TEXT SEGMENT:
+ + + +
By Bert Ely
As last month’s Farm Credit Watch reported, the major tax bill Congress enacted at the end of last year added a new section 199A to the Internal Revenue Code, one portion of which would greatly benefit agricultural cooperatives at the expense of investor-owned grain companies of all sizes — not only Cargill and Archer Daniels Midland but also much small companies purchasing grain from farmers. That would be the case because 199A would allow farmers “to deduct up to 20 percent of their totals sales to cooperatives,” which would have let some farmers reduce their taxable income to zero. Quite understandably, investor-owned grain companies of all sizes protested the obvious unfairness, to them, of 199A, calling it the “grain glitch.” Congress responded to their complaints, in the just-passed omnibus spending bill, with a provision that caps a farmer’s deduction on grain sales to coops at 20 percent of net income, excluding capital gains. Farmers still retain other benefits from doing business at coops where they are members. The FCS, and CoBank in particular, may still benefit from the revised provision, to the extent that it results in increased loan demand from coops that borrow from CoBank.
Tax bill drives the FCS’s effective tax rate even lower
One effect of last year’s tax bill was to drive the FCS’s effective tax rate in 2017 to a new low — to just 0.73 percent, compared to 3.48 percent for 2016 and 4.03 percent for 2015. This sharp decline was due largely to the tax bill’s effect on CoBank. Like other corporations, CoBank had to recalculated its deferred tax assets and tax liabilities, as of the end of 2017, at the new lower tax rate; doing so generated a $142.3 million tax benefit for CoBank, reducing its tax bill from $171 million in 2015 and $158 million in 2016 to just $15 million for 2017. The tax bill for the rest of the FCS actually increased, from a miniscule $17 million in 2016, for an effective tax rate of just 0.43 percent, to a still miniscule $23 million, on $4.087 billion of pre-tax income in 2017, for an effective tax rate of 0.56 percent. These absurdly low effective tax rates highlight why Congress needs to undertake a fundamental examination of how the FCS is taxed relative to commercial banks and other taxpaying firms financing farmers and rural America.
+ + + +
DATASET EXTRACT:
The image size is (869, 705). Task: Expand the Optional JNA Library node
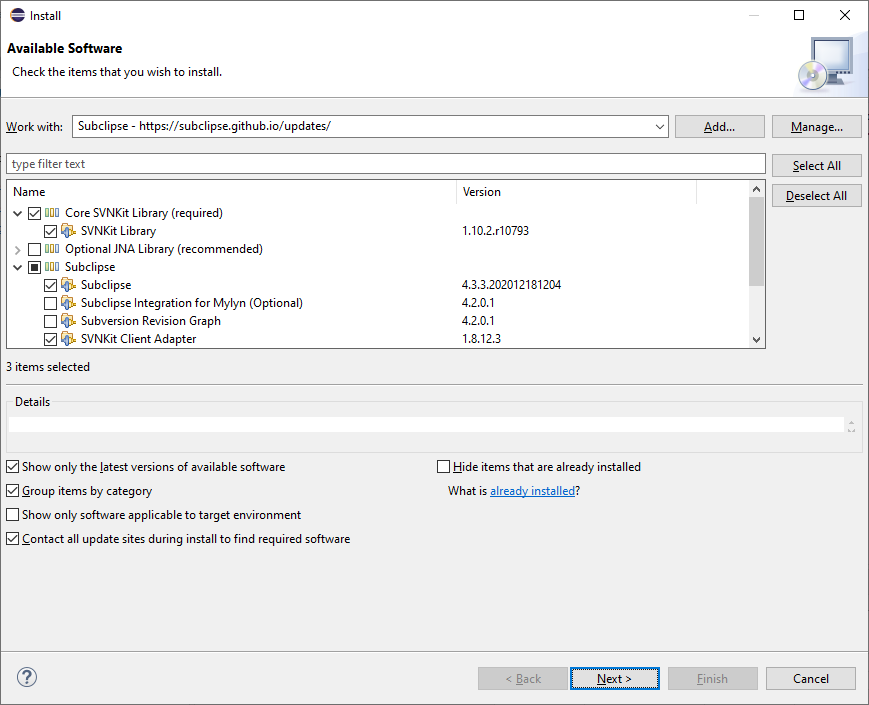click(x=17, y=249)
+ + + +
WRITTEN INSTRUCTION: Using the article on the tax bill and the Farm Credit System, state whether each statement below agrees with it, answering yes or no and quoting the deciding words. 1. The omnibus spending bill capped a farmer's deduction on grain sales to coops at 20 percent of net income, excluding capital gains. 2. The FCS's effective tax rate for 2016 was 4.03 percent. 3. The tax bill for the rest of the FCS, apart from CoBank, went down from 2016 to 2017.

EXERCISE RESPONSE:
1. Yes: "caps a farmer’s deduction on grain sales to coops at 20 percent of net income, excluding capital gains"
2. No: "3.48 percent for 2016 and 4.03 percent for 2015"
3. No: "The tax bill for the rest of the FCS actually increased, from a miniscule $17 million in 2016"